Optimal integration of EGFR inhibitors in advanced colorectal cancer

With two classes of approved targeted agents in colorectal cancer, there was natural interest in combining these agents. Initial promising data came from the BOND-2 randomized phase II trial, in which 83 patients refractory to irinotecan but naïve to EGFR- and VEGF (vascular endothelial growth factor)–targeted agents were randomized to receive cetuximab-bevacizumab with (CBI) or without (CB) the addition of irinotecan.³⁵ Irinotecan was given at the same dose and schedule at which the patient’s disease had previously progressed. The median TTP in the CBI arm was 7.3 months, whereas it was 4.9 months in the CB arm. The response rates were 37% and 20%, respectively. With a median follow-up of 28 months, the OS for the CBI arm was 14.5 months versus 11.4 months without irinotecan. As with BOND-1, this trial suggested that targeted therapy could restore sensitivity to irinotecan, and the encouraging response rates and survival data prompted phase III study.

In the PACCE trial, the addition of panitumumab to bevacizumab-chemotherapy was studied in 1,053 patients previously untreated for metastatic disease.³⁶ They received either oxaliplatin- or irinotecan-based chemotherapy (investigator choice) and then were randomized to receive additional panitumumab or no additional treatment. Almost 70% of patients received oxaliplatin-based chemotherapy. Despite the promise of BOND-2, the trial was halted early, after an interim analysis revealed increased toxicity and inferior PFS in the panitumumab cohorts. The PFS was 10.5 months in the bevacizumab-oxaliplatin–containing arm and 8.8 months with the further addition of panitumumab (HR = 1.44; P = 0.004). In the irinotecan-based cohorts, a similar decrement was seen with the addition of panitumumab (PFS, 11.9 vs 10.1 months; HR = 1.57). Even when the results were retrospectively analyzed by KRAS status, there was no improvement in outcomes seen in the KRAS wild-type population.

The inferior outcome with the combination of EGFR- and VEGF-directed therapy was confirmed in the phase III CAIRO-2 trial, in which 755 previously untreated patients were randomized to receive capecitabine-oxaliplatin-bevacizumab with or without the addition of cetuximab.³⁷ As with the PACCE study, PFS was the primary endpoint here, and initial results were later retrospectively analyzed according to KRAS status.

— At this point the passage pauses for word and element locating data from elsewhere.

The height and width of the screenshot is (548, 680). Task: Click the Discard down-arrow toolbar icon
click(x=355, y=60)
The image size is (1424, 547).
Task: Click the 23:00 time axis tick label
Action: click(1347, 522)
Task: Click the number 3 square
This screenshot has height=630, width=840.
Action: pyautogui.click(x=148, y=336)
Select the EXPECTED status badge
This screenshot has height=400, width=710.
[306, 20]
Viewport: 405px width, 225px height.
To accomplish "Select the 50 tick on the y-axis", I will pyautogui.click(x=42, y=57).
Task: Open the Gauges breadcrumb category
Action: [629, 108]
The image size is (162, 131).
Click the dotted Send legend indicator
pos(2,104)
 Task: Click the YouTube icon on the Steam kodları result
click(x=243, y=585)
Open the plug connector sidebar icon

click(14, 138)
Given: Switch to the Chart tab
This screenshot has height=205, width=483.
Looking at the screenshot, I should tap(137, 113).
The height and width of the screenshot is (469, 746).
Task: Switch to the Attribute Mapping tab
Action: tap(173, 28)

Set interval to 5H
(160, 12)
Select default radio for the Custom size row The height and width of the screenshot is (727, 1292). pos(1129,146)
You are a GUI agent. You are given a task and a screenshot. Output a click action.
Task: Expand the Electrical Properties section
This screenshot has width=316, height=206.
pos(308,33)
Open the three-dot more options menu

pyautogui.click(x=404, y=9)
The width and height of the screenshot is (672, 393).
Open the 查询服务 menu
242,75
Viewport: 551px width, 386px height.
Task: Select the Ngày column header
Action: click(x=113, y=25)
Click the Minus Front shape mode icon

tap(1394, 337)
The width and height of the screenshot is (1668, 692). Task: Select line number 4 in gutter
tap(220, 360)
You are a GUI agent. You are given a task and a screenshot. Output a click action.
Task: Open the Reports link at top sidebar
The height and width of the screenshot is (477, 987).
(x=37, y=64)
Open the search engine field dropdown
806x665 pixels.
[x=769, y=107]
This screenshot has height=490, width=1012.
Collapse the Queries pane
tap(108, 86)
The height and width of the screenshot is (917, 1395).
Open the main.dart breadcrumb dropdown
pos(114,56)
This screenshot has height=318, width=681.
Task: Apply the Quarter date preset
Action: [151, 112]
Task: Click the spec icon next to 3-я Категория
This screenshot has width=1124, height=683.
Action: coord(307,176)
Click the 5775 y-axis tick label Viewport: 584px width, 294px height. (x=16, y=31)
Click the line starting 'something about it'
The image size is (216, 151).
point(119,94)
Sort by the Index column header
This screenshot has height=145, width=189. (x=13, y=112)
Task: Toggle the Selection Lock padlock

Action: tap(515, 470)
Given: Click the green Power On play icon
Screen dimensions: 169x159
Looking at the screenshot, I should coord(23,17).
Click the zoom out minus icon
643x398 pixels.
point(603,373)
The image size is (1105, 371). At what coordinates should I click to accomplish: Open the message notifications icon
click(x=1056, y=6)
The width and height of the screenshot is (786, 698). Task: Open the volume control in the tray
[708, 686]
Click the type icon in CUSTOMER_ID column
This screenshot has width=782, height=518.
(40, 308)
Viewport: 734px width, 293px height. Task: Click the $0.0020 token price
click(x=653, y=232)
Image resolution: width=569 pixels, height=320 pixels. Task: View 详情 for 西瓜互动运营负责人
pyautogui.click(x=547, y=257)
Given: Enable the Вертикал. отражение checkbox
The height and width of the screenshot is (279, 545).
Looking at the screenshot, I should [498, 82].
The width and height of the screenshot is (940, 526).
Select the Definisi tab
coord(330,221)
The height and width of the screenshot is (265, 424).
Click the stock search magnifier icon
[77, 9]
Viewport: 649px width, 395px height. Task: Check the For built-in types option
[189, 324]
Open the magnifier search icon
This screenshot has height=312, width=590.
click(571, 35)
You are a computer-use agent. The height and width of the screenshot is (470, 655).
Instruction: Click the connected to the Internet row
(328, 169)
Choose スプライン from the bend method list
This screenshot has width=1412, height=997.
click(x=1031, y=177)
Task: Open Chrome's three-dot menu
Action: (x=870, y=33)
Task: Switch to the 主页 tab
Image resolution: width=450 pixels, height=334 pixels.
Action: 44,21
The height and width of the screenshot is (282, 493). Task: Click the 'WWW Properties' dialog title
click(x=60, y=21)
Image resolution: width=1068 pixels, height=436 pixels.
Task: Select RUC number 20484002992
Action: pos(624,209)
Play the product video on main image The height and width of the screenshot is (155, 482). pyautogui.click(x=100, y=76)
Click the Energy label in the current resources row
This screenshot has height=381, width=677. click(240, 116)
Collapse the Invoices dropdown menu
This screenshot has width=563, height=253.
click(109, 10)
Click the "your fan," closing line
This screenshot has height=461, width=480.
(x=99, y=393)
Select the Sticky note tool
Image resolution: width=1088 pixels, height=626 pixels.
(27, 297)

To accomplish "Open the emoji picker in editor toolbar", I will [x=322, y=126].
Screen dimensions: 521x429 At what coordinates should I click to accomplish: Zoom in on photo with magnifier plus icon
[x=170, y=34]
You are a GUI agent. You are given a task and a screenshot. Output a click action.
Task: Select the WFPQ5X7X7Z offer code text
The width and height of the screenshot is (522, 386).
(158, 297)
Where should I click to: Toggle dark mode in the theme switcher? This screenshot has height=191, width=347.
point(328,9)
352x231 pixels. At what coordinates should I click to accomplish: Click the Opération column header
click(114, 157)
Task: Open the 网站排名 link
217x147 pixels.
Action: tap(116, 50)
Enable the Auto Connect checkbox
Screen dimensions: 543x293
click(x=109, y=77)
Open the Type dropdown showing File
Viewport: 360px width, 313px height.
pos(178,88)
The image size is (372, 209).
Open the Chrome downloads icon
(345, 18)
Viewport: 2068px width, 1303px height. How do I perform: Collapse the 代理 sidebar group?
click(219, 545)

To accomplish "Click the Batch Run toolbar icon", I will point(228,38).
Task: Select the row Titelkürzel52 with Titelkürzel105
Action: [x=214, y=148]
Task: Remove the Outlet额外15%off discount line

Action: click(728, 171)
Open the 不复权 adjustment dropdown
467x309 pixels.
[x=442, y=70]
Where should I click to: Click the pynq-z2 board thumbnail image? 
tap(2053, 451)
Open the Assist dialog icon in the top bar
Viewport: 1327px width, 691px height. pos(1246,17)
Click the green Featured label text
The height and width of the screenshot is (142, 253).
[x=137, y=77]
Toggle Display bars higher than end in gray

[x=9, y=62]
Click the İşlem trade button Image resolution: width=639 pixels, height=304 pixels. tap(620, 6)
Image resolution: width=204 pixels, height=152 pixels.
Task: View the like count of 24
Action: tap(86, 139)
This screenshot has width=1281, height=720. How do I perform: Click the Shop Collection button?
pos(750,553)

In the full study population, the addition of cetuximab was associated with a decrease in PFS from 10.7 to 9.4 months (HR = 1.22; P = 0.01). In the KRAS wild-type population, PFS was almost identical (10.6 months vs 10.5 months), and there was no difference in OS (22.4 months vs 21.8 months; P = 0.64). This result suggested that the lack of benefit for combining targeted agents seen in the PACCE study is not restricted to panitumumab but rather applies to the combination of bevacizumab and EGFR-directed monoclonal antibodies as a class.

The use of EGFR-targeted therapy in the neoadjuvant treatment of advanced colorectal cancer may have the potential to increase the resectability rate in patients with isolated liver metastases. This remains an active area of investigation, but several reports have already been published. In the CRYSTAL trial, first-line addition of cetuximab to FOLFIRI increased the response rate in KRAS wild-type patients (39.7% vs 57.3%), and there was a statistically significant increase in the rate of R0 resection with curative intent (1.7 vs 4.8%; P = 0.002).21

The CELIM trial was a randomized phase II study evaluating FOLFOX6-cetuximab versus FOLFIRI-cetuxi¬mab specifically in a population of patients with unresectable liver-only colorectal metastases.¹³ The primary endpoint was response rate, which was quite good in both groups (68% with FOLFOX6-cetuximab, 57% with FOLFIRI-cetuximab). KRAS status was evaluated retrospectively, and in the wild-type population, the combined response rate was 70% versus only 41% in KRAS-mutant patients, a difference that was highly statistically significant (P = 0.008). In this study of patients deemed initially unresectable, R0 resections were subsequently performed in 34% of patients. The use of EGFR antibodies in the neoadjuvant setting is especially appealing, given the consistently high response rates seen and the fact that the largest phase III trial evaluating bevacizumab with chemotherapy in the front-line setting demonstrated no improvement in response rate.¹⁰

There are a number of ongoing clinical trials that will provide important data to help clinicians choose the optimal targeted regimens for their patients. KRAS wild-type status is now a standard inclusion criterion for ongoing trials.